Al llegar, dos niños -de entre 10 y 12 años- se sienten descubiertos y corren a esconderse. Nadie sabe nada: "Son hijos de una señora de adelante...". "No, no son mis hijos...", "yo no he visto a ningún niño por aquí".
Alma y Asunción viven juntos ahí desde hace cuatro meses, dice él mientras junta botellas de plástico. Alma se ruboriza al admitir que son pareja. "Yo tengo 43, él 25", comenta y toma su celular para escuchar música y evadir a los extraños. Ella viene de Sinaloa; allá dejó un hijo de unos 20 años; acá, en Vizcaíno, tiene otro pequeño. Un día, recuerda, el padre de su segundo hijo llegó borracho, le pegó, se lo quitó y desde entonces no lo ve. "Ya tienen varios años". ¿Cuántos?, "no lo sé, ya debe estar grande", dice sin asomo de tristeza.
Mientras narra su historia muestra su casa: cuatro paredes de plástico, cobijas y madera soportan la estructura; adentro, luce un sillón, ropa, cajas, diversos recipientes; afuera, un tambo funciona como "estufa", con parrilla y un espacio en el que ramas y basura sirven como combustible.
Sobre la arena señala una pila de cobijas: "Con este calor preferimos dormir afuera"; luego se dirige hacia unos cactus: hay pantalones secándose, y cerca de ahí, un bote con comida putrefacta: las moscas no dan tregua, su aleteo ensordecedor compite con el olor. "El desperdicio es para un señor que nos lo cambia por agua; lo usa para animales".
Sigue con una mesa improvisada: en ella está una olla con restos de frijoles, trastes sucios y una bolsa de harina de maíz: "Aquí hago las tortillas, pero el comal lo tengo escondido".
-¿Y qué desayunaron hoy?
-Nada, estamos esperando el camión, a ver si trae algo bueno.
Menos de diez minutos después llega la carga; una decena de personas se acerca a revisar la basura "nueva". Nada se desperdicia.
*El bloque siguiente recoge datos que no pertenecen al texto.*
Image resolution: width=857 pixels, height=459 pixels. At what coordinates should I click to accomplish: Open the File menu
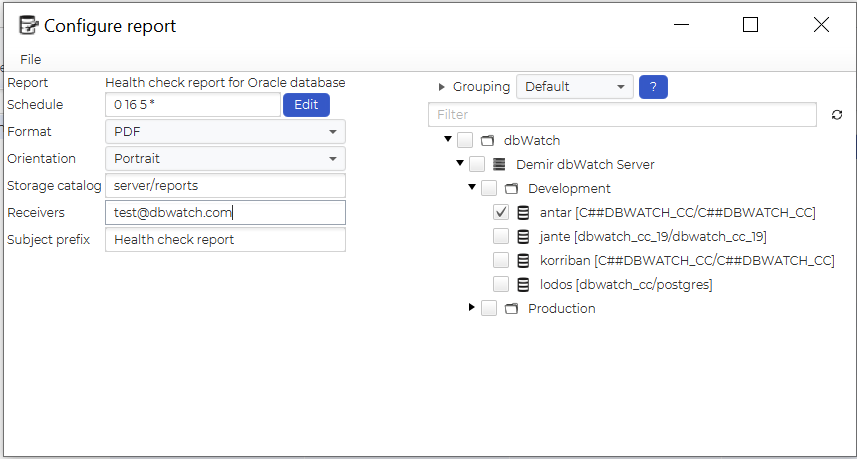(31, 60)
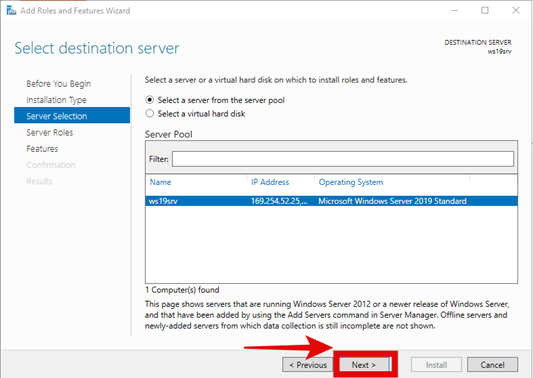This screenshot has width=533, height=378.
Task: Open the Server Selection step
Action: click(72, 116)
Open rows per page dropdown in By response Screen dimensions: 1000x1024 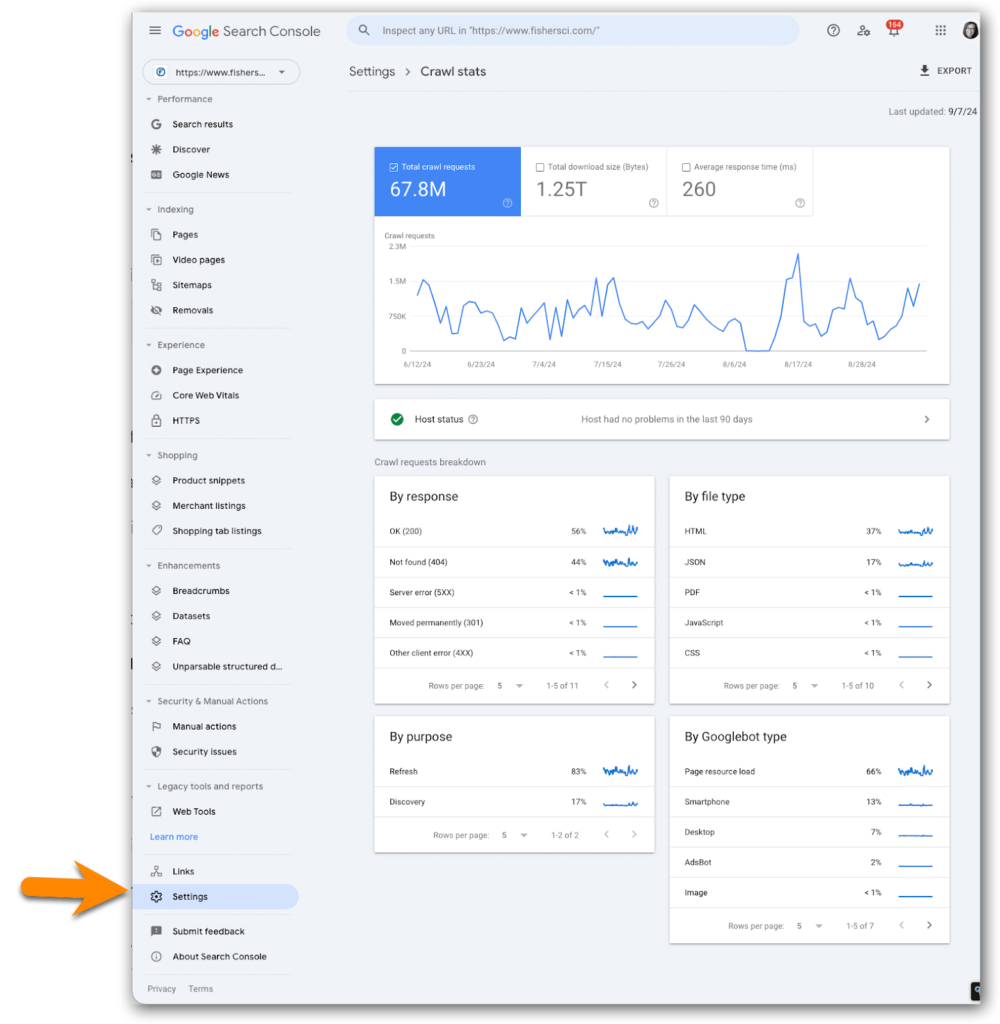[x=510, y=686]
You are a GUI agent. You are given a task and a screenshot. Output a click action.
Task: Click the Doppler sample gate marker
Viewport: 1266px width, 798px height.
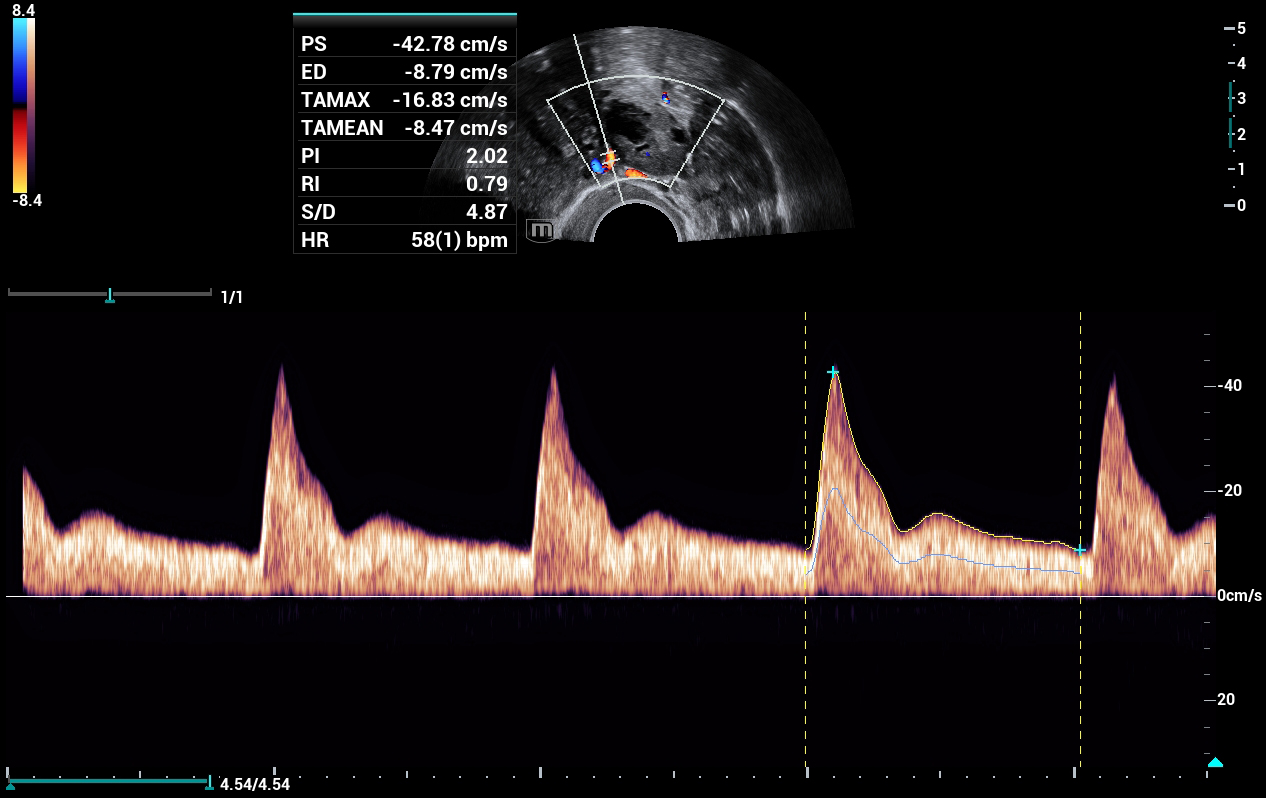point(611,158)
Incluso, confiesa Asunción, a veces encuentran pequeños "tesoros": relojes, bolsas, que con un pequeño arreglo los venden con una mejor ganancia.
El chofer dice que van tres veces al día, con residuos de Vizcaíno y cinco comunidades, pero que ese basurero -que tiene 14 años- cerrará pronto, y abrirán otro lejos de los campos de cultivo. Aquí también llegan vehículos que, de forma clandestina, dejan desechos de verduras y frutas.
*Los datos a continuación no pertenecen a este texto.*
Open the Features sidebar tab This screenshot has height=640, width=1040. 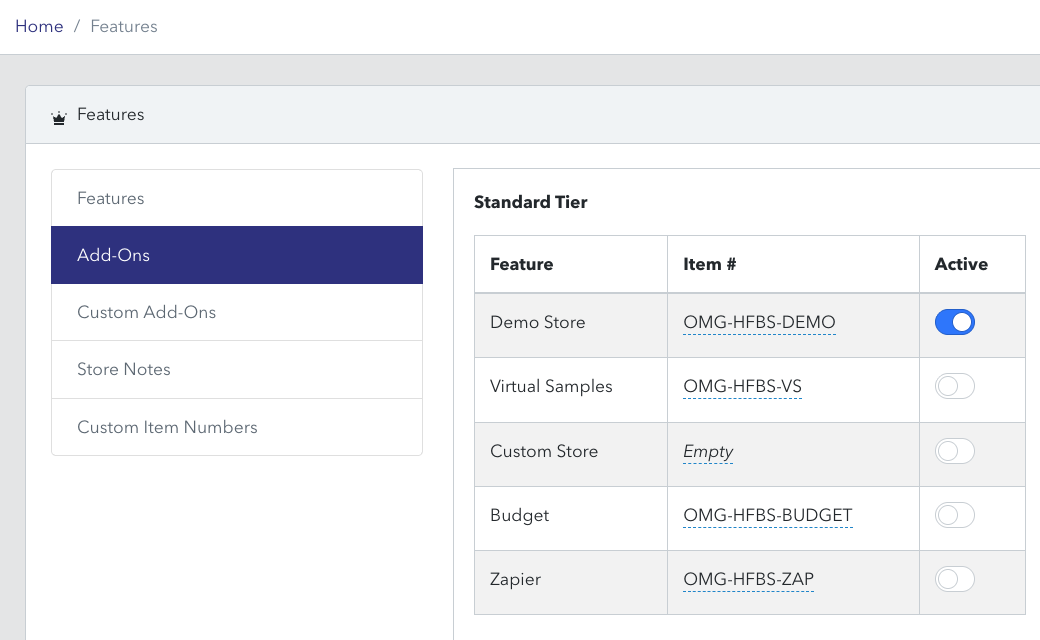point(237,198)
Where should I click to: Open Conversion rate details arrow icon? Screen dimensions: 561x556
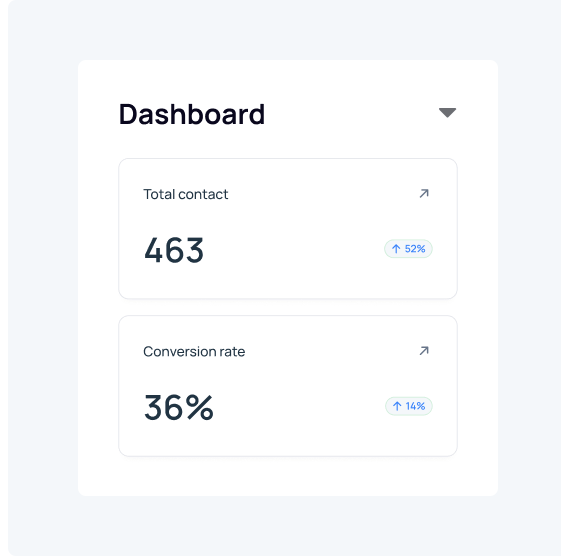point(424,351)
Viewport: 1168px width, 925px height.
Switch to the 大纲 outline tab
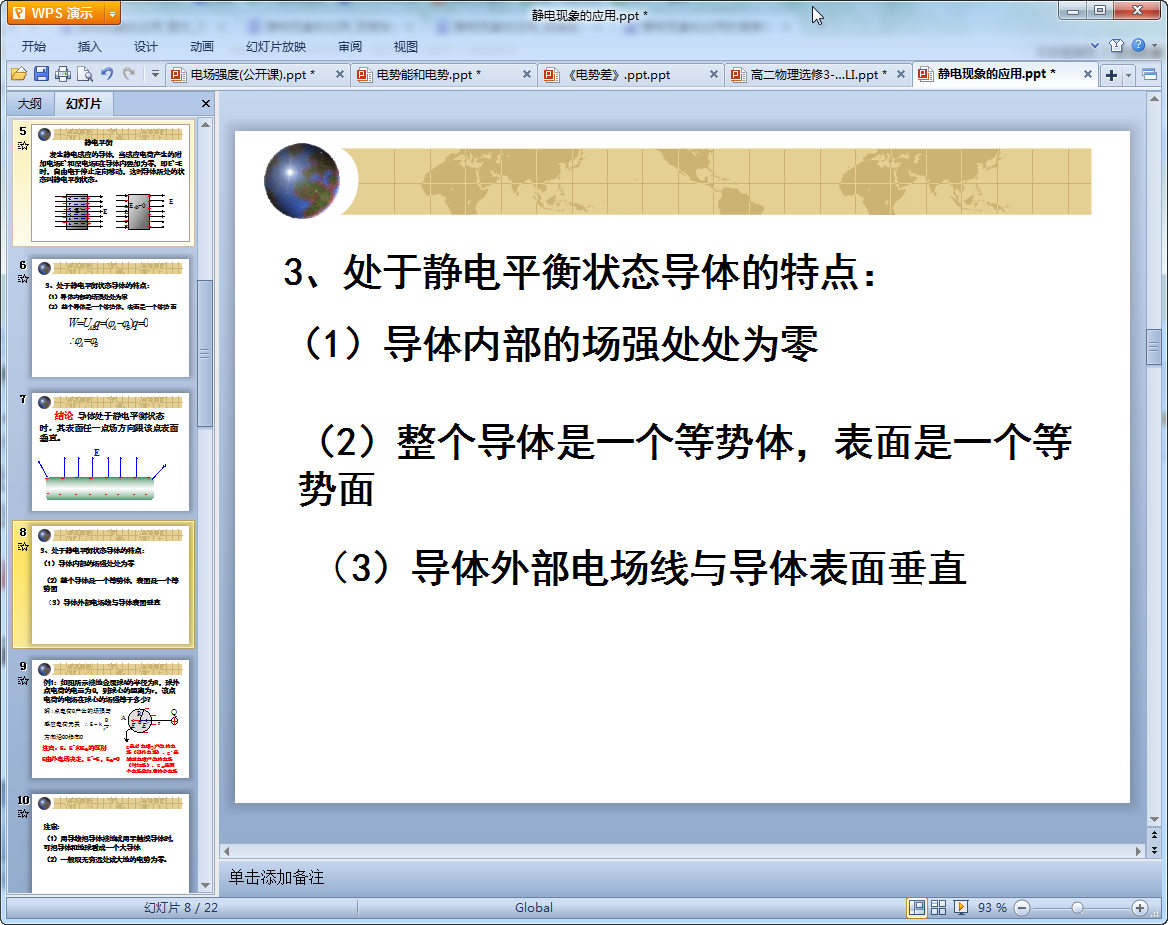coord(30,104)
Es una mañana de septiembre y, paso a paso, se comprueba lo dicho por Julián la noche anterior, que en ese momento suena a fantasía, pues él -quien más que hablar arrastra las palabras- confunde las fechas, los nombres, los hechos. "Llevo siete años aquí… No, seis… Vivimos muchos… a veces pocos… Un señor nos ayuda… Toda la basura sirve, la que no vendemos la usamos para comer y prender fogatas para iluminar la noche, por el frío y para sacar cobre".
Es el crepúsculo y en el horizonte se ven las primeras fogatas. El día se agota. Los habitantes del basurero esperan ahora el amanecer con la esperanza de tener grandes hallazgos.
Contexto
Estos son algunos datos:
⇒ Cada año llegan a Vizcaíno unos 20 mil campesinos para trabajar temporalmente en los campos agrícolas, divididos en las dos temporadas, indica María Luisa Cabral Bowling, experta en temas migratorios de la Universidad Autónoma de Baja California Sur.
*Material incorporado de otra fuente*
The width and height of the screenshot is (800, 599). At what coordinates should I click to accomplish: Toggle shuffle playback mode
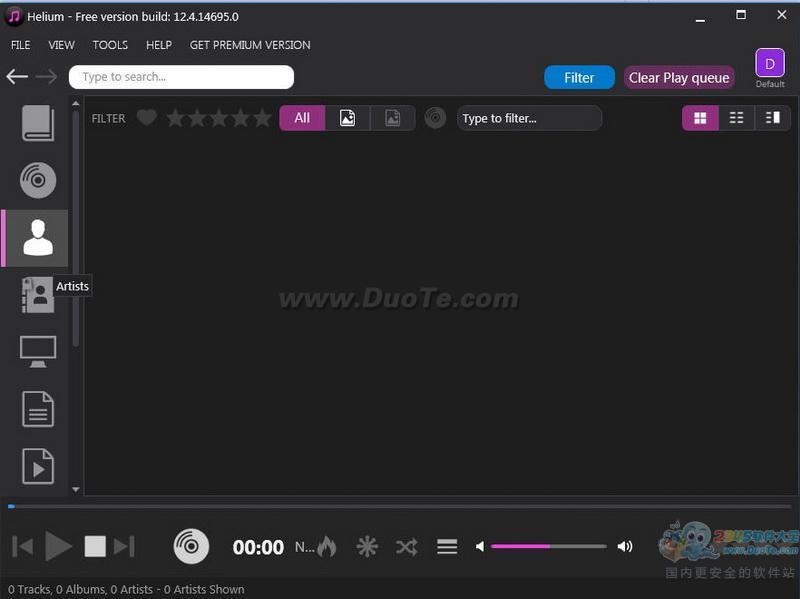pos(406,547)
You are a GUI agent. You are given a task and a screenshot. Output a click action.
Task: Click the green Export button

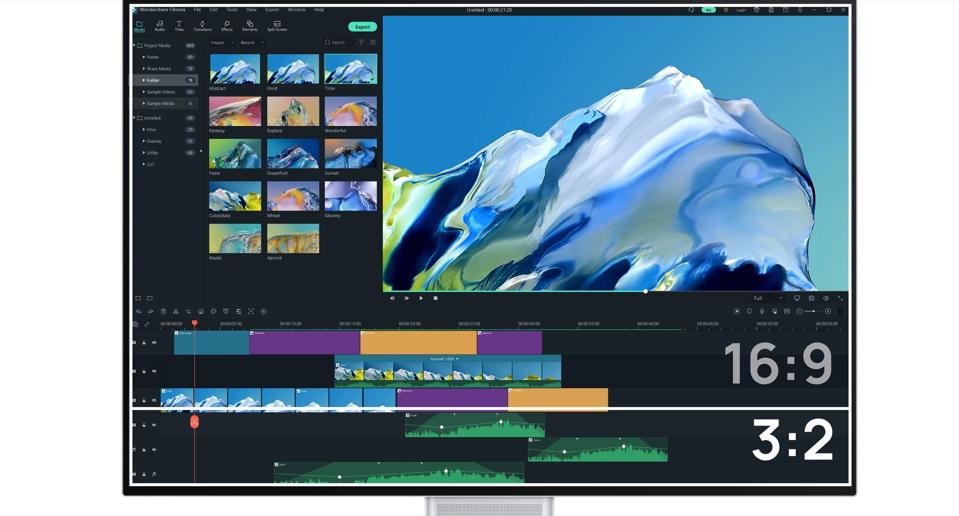[x=362, y=27]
⇒ Para acceder a esos centros de trabajo, los campesinos lo hacen a través de personal de las propias compañías agrícolas o de Organizaciones No Gubernamentales, que buscan garantizar una contratación más ordenada y justa.
⇒ Toda la población indígena que reside en BCS proviene de otras entidades; 50 % llegaron desde la década de los años 80 y 40 % es migración reciente.
⇒ Oaxaca, Veracruz, Guerrero, Puebla, Sinaloa, Baja California, Chiapas y Distrito Federal son las entidades de mayor migración.